2. For the UN Office of the Special Envoy for Syria (OSE-S) and similar bodies:

  • Move from Consultation to Consequence: The model of “parallel” consultation (e.g., the CSSR) has, as Finding 6 argued, become a form of “managed inclusion.” To be meaningful, participation must have consequence. We recommend the creation of a formalized Youth Advisory Board (YAB) whose policy recommendations require a formal, public, written response from the OSE-S, creating a clear feedback loop and a minimum standard of accountability.

3. For Donors and International Partners:

  • Fund Structures, Not Just Projects: The donor-driven, project-based funding model directly contributes to the “programmatic” and “de-politicized” Understanding of YPS (Finding 2, 4). Donors must shift to providing multi-year, flexible, core support to independent Syrian youth-led organizations. This shifts power, builds institutional resilience, and empowers youth to set their own priorities, rather than simply responding to donor-defined calls for proposals.

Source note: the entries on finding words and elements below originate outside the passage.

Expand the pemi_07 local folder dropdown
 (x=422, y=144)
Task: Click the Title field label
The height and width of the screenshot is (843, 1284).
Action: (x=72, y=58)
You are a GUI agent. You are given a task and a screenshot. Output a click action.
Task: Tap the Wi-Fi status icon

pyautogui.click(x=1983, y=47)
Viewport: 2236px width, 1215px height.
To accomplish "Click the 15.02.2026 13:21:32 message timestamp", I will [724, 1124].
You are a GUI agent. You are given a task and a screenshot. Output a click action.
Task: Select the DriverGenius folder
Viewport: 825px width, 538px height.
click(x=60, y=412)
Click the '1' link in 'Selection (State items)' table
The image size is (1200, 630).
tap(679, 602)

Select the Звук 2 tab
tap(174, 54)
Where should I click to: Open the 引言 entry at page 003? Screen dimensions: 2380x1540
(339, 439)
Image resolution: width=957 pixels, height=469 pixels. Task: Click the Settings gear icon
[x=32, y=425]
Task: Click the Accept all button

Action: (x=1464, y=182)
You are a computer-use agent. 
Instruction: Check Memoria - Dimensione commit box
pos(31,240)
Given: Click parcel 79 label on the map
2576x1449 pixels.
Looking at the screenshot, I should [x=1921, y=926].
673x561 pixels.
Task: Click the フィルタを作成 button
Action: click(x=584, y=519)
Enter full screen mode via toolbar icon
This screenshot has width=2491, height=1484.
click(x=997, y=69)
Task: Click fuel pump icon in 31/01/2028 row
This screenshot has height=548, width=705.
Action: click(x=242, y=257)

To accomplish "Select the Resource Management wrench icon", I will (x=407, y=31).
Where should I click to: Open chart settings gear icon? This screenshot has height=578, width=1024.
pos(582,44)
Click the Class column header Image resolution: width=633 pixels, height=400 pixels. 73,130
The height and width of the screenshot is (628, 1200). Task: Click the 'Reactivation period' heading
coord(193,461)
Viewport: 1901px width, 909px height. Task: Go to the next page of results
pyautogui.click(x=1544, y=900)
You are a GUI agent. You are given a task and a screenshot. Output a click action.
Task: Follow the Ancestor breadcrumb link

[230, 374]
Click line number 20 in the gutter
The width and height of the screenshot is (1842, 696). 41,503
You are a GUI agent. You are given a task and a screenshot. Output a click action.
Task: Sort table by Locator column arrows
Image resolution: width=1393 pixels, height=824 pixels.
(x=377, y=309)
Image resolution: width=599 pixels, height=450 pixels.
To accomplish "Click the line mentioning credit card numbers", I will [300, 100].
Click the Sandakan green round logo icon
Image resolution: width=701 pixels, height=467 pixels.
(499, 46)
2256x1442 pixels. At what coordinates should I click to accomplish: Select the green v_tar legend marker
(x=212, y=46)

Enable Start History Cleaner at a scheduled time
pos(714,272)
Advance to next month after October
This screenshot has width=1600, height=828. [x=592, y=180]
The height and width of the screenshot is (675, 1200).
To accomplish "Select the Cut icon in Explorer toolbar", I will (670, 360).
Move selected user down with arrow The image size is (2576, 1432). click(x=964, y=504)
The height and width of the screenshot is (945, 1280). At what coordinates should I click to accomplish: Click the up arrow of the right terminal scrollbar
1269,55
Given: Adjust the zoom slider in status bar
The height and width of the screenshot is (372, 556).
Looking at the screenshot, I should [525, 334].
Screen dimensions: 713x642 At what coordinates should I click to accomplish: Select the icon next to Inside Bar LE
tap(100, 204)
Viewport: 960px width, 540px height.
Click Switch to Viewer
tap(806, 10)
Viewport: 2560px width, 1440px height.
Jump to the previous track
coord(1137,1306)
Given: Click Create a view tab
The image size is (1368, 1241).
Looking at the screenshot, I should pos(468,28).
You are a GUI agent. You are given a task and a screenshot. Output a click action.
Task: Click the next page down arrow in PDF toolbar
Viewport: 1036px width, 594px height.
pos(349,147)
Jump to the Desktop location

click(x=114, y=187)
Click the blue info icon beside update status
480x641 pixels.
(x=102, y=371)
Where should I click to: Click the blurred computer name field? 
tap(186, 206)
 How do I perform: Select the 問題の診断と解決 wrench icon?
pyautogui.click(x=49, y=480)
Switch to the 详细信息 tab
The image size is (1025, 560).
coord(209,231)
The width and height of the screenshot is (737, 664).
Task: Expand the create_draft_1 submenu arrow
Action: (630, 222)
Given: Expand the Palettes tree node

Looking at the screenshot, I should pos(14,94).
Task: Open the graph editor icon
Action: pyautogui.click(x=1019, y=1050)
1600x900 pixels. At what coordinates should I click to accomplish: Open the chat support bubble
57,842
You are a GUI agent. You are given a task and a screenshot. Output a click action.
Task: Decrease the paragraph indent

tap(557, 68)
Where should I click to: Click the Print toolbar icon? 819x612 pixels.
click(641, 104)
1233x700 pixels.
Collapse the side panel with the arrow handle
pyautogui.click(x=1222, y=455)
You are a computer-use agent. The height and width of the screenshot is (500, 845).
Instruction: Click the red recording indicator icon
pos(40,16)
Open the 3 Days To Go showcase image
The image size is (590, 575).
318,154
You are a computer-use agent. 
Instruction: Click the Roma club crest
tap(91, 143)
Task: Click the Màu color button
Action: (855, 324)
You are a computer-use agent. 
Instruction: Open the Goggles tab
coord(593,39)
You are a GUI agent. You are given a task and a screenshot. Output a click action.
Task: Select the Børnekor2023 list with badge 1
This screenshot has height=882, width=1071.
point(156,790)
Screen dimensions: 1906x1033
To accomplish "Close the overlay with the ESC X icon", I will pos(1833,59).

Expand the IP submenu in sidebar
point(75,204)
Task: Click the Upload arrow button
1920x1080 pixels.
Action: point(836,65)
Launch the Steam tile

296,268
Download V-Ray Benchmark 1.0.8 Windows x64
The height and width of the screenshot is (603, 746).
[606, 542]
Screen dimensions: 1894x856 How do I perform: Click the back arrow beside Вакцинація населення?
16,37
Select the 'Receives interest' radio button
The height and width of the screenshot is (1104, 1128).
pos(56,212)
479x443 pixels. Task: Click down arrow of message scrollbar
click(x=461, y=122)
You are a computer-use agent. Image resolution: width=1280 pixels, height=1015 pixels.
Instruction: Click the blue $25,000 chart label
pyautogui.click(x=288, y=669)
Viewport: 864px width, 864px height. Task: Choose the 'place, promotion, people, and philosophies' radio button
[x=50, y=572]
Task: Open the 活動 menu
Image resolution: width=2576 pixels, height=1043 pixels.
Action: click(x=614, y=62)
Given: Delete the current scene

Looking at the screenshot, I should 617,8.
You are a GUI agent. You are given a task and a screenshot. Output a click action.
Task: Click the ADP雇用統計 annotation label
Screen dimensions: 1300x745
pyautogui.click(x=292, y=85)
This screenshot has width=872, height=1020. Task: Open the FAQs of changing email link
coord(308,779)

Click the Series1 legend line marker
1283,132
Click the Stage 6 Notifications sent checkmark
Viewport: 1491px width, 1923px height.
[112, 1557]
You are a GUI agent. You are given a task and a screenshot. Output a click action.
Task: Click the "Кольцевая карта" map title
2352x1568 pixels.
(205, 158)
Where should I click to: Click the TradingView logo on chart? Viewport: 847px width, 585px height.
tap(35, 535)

4. For Syrian Youth Organizations and Networks:

  • Bridge the “Bubble” as a Political Strategy: While continuing to strategically use YPS as a high-level diplomatic tool, youth leaders must invest in bridging the “awareness gap” (Finding 1) between the “elite” leadership and the grassroots. This is not just about equity; it is a political imperative. A unified advocacy front, grounded in a broad, aware, and mobilized base, is exponentially more powerful and legitimate in “claiming space” than a few individuals in Geneva. This internal “scaffolding” (Finding 5) must be strengthened.

In conclusion, the Syrian experience demonstrates that a global norm’s value is not only in its top-down implementation, but in its ability to be seized from the bottom-up as a tool for resilience. The Second Progress Study and the international community must learn from this complex reality, shifting from a mindset of “including youth” to one of “following their lead.”